(Текст для чтения)
В этом есть некоторый смысл, но мне кажется, что беспристрастного мнения я и не ищу. И еще я считаю, что у человека, у которого хватит ума прочитать роман, хватит и такта, чтобы смягчить эпитет «хреновая». (Хотя мы', в общем, знаем, что «по-моему, здесь есть проблемы» на самом деле значит «хреново». ) К тому же, если вам действительно случилось написать чушь – это случается, я как автор «Максимального ускорения» могу судить об этом квалифицированно, – разве не лучше будет услышать об этом от друга, пока тираж еще состоит всего из полдесятка ксерокопий?

Раздав шесть или восемь экземпляров книги, вы получите в ответ шесть или восемь весьма субъективных суждений о том, что в ней хорошо и что в ней плохо. Если все читатели скажут, что вы сделали хорошую работу, то так оно скорее всего и есть. Такое единодушие встречается, но редко, даже среди друзей. Скорее всего они скажут, что некоторые части книги хороши, а другие.., ну, не настолько хороши. Кто-то посчитает, что персонаж А получился, а персонаж Б притянут за уши. Если же кто-то другой скажет, что персонаж Б правдоподобен, а персонаж А вышел картонным, не берите в голову. Можно расслабиться и оставить все как есть. (В бейсболе сомнение толкуется в пользу раннера, а здесь – в пользу автора. ) Если кому-то нравится развязка, а кому-то нет, то же самое – сомнение толкуется в пользу автора.

(Предоставленные записи)
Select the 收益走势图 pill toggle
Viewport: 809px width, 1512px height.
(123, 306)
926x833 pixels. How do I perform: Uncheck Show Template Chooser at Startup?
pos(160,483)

(Задание) В чью пользу, согласно тексту для чтения, толкуется сомнение в бейсболе?

(Ответ) В пользу раннера.